Buena Vista Social Club – Adios : un dernier tour et puis s’en va

Vingt ans après le documentaire, de Wim Wenders, on suit la dernière tournée de l’orchestre cubain Buena Vista Social Club tout en revenant sur la carrière prolifique de ses membres.

C’est en 1997, dès sa sortie, que l’album éponyme connaît un succès mondial. En 1999, Win Wenders consacra un documentaire qui présentait chaque membre du groupe en même temps qu’il nous offrait un portrait « coloré » de la Havane et ses alentours. Là où le réalisateur allemand s’attardait à décrire les architectures d’un autre temps, l’américaine Lucy Walker dresse un portrait plus complexe de Cuba et de certains membres de l’orchestre. Le film commence sur l’annonce de la mort de Fidel Castro. Alors on sait que les protagonistes sont appelés eux aussi à disparaître, mais pas leur culture.

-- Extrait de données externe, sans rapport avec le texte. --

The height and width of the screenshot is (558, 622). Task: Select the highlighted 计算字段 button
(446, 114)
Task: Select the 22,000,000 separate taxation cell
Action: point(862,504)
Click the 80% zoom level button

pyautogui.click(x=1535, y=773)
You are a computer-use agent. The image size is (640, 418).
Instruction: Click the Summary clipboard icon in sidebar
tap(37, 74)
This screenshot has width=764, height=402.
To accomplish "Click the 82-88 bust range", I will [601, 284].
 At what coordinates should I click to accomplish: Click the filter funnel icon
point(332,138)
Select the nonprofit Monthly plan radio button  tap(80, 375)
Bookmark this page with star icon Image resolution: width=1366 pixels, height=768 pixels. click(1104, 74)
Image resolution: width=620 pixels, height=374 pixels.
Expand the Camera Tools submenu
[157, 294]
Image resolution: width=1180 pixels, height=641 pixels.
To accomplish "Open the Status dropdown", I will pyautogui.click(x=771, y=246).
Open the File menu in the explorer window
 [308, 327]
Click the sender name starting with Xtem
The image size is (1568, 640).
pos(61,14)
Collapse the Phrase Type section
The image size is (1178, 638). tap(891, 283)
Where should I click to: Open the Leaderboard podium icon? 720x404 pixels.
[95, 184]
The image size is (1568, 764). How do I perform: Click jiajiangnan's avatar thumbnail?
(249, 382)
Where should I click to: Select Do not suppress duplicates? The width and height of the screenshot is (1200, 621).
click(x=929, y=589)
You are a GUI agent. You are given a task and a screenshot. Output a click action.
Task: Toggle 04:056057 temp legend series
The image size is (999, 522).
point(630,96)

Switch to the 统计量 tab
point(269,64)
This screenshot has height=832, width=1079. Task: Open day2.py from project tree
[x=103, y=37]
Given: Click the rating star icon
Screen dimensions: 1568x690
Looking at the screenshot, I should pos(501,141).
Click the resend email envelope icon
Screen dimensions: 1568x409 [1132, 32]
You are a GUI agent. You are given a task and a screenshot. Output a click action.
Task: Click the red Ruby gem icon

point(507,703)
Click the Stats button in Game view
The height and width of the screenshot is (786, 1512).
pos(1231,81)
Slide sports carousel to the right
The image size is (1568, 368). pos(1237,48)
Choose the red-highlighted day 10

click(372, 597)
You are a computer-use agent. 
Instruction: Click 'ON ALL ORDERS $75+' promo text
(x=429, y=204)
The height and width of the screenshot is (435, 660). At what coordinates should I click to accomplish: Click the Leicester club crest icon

L’île de Cuba a connu un âge d’or, l’extermination de ses premiers habitants, la présence espagnole, celle des esclaves africains, l’abolition de l’esclavage, la ségrégation raciale, et la Révolution. Et le Buena Vista Social Club, à l’origine un club de danse pour Noirs. En même temps qu’il revient sur l’histoire mouvementée de Cuba, le film raconte les carrières des doyens du Club. Compay Segundo, Rueben Gonzalez, Ibrahim Ferrer et Omara Portuendo sont les trois personnages principaux, maîtres du son (la base de la salsa telle qu’elle était écoutée des années 30 à 50). Il est difficile de ne pas s’attacher à leurs personnalités uniques et optimistes et de ne pas être touché devant la tendre amitié qui lie Ferrer et Portuendo.

« Adios » n’est pas que l’enregistrement de la tournée d’adieu du groupe. Le documentaire revient sur la création de l’album, puisant dans les rushs non utilisés par Wenders et dans les archives de la télévision nationale. C’est à Nick Gold, producteur, Ry Cooder, légende vivante, et Juan de Marcon Gonzalez, musicien, que revient le crédit d’avoir réuni les interprètes originaux de classiques du son, tous à la retraite, pour enregistrer cet album unique en son genre, Buena Vista Social Club. Le succès leur ouvre les portes de l’international, parfois avec difficulté (comment venir chercher un Grammy Award sans visa?) parfois avec les honneurs comme ce concert donné à La Maison Blanche en plein réchauffement diplomatique entre Cuba et les Etats-Unis.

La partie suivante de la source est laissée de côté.